07 April 2020, The Tablet

The power and mystery of Fairuz's 'Good Friday Sacred Songs'


 

Recorded more than 50 years ago by the Arab Christian soprano Fairuz, ‘Good Friday Eastern Sacred Songs’ is one of the greatest yet least-known, certainly in the West, popular religious recordings of our time, and an indelibly beautiful hosanna to the great gift of Easter: hope

In Jerusalem recently I overheard vocal music of such rare beauty that I had to stop and listen. The voice, a solemn-sounding Arabic soprano, radiated a hushed intensity of emotion and, it seemed, a deep religious sorrow. I have no Arabic, but words from the New Testament, “Christos”, “Mary”, were discernable.
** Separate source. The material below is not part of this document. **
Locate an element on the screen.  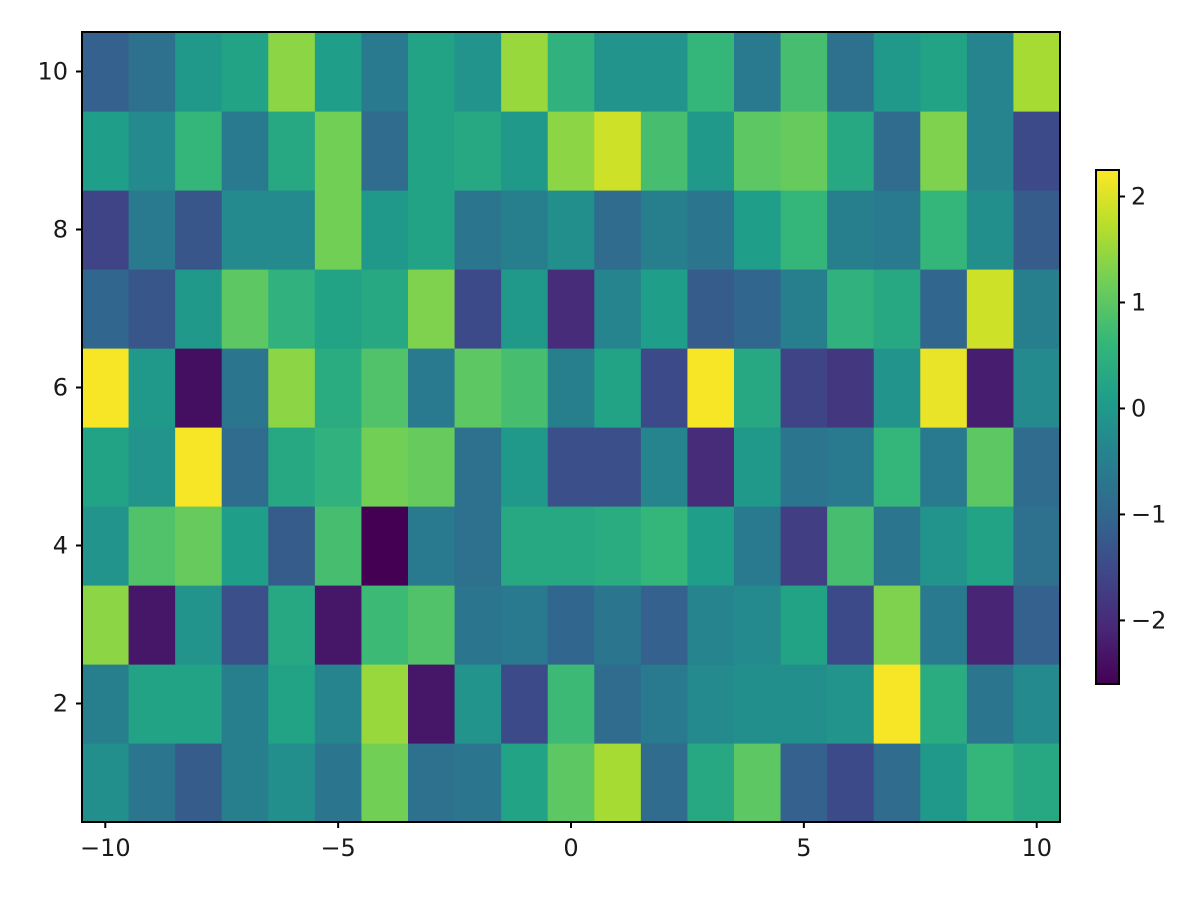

The voice belonged to Fairuz, the Edith Piaf-like diva of the Arab world, who was born in Beirut in 1934 to a Christian Maronite mother and a Syriac Orthodox father. Her celebrity-like mono-moniker – Fairuz – is Arabic for the precious gem turquoise. She is unquestionably the greatest living diva of the Middle East. The music came from an album of eight Easter hymns sung by Fairuz in a number of Beirut churches between 1962 and 1965. Recorded live, Good Friday Eastern Sacred Songs draws inspiration from all three of Lebanon’s main Christian rites: Maronite, Greek Orthodox and Greek Catholic. The album powerfully conveys the sorrows of the Easter liturgy and the saving hope of Christ’s Passion. In its most beautiful hymn, “Wa Habibi” (“Oh My Love”), Fairuz imagines Mary as she addresses her son in his dying moments and, over a church harmonium and male voice choir, offers tender words of maternal grief.